The military is divided and restless. The end may be messy.

The growing question is: What should the United States do? The Obama administration has been holding internal policy reviews. Some in Congress and the media are calling for action -- if not in defense of democracy, then as a means to punish Chavez for his support of Colombian terrorists, his blind eye to drug trafficking or just to shut up his non-stop mouth.

The answer is that we should do nothing or, better said, nothing major for now. We should not allow Chavez the opportunity to cloak himself further in anti-American nationalism and escape an implosion of his own making.

Much is at stake. Venezuela is a major provider of oil, joining us at the hip: A sudden break would send oil prices sky high. Most large American companies have left Venezuela. But a few, including Chevron and Halliburton, remain exposed. Chavez, meanwhile, commands enough sympathy in the hemisphere that any clumsy action risks making him into a martyr at home and abroad.

Acting forcefully in the name of principle may feel good, but the higher principle is achieving the right outcome. Patience and wisdom are required, along with a little, gentle nudge here and there.

In the latest example of Chavez's failed economic policies, the government instituted new foreign exchange controls last week. But its multiple exchange rates already are disastrous for business and are draining the treasury. A parallel free market rate for the dollar is nearly four times the lowest official rate. The new controls are designed to narrow the gap but likely will only fuel a dollar black market and inflation running at more than 30 percent.

Chavez has managed to stay in office for 11 years by using government largesse, nationalistic expropriations and his considerable charisma to win elections and referendums on constitutional changes that consolidate his power.

His government's seizure this month of the ranch of Diego Arria, a former diplomat popular in Washington, was posed as another strike against the "oligarchy," as is his latest pressure on Polar, a huge beer and food company. But the many nationalized telecom, steel, cement, supermarket, energy and other companies suffer from mismanagement and losses, and the expropriations are losing their popularity.

Chavez's popularity runs well below 50 percent in the polls. He faces the very real possibility of losing congressional elections in September and the presidential vote in 2012. One fear is that he might cast off all democratic veneer and cancel the elections, especially if he has the excuse of American threats.

His more immediate concern, however, is to avoid a popular or military insurrection.
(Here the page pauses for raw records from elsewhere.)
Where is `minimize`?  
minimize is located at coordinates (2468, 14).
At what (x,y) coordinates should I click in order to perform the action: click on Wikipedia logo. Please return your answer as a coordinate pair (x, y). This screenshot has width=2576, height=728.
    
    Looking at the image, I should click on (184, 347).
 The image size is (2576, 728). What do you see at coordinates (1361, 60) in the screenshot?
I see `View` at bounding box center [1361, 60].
Months of daily electrical blackouts -- in an energy-rich country -- have been restricted to the interior, clearly for fear of the anger they might stir in Caracas.

The military leadership, meanwhile, is said by informed Venezuelans and American officials to be resentful of the Cuban advisers placed in its midst, of a parallel militia created by the Cubans, and of the possibility that soldiers might be called on to shoot their countrymen during an uprising.

To maintain order, intelligence agents over the last year have increasingly jailed opposition leaders and critics on charges of "insulting" the president, or in the case of a judge, for issuing an everyday ruling involving a businessman that Chavez said he didn't like. Obviously trumped-up charges are also used and then dropped months later. Many critics have fled.

Limited press and political freedoms remain, but self-censorship is the rule.

Chavez now ranks in hemispheric polls as the region's least admired president. Even the Venezuelan opposition agrees that the goal for the Obama administration should be to further isolate him so that if Chavez does something egregious, the U.S. won't be alone in imposing sanctions.

The Obama administration has been quietly doing just that. In major countries such as Mexico, Chile, Peru, Colombia and even Argentina, there is no love lost for Chavez. Elections later this year in Brazil may determine if it stays on the fence concerning the Venezuelan leader.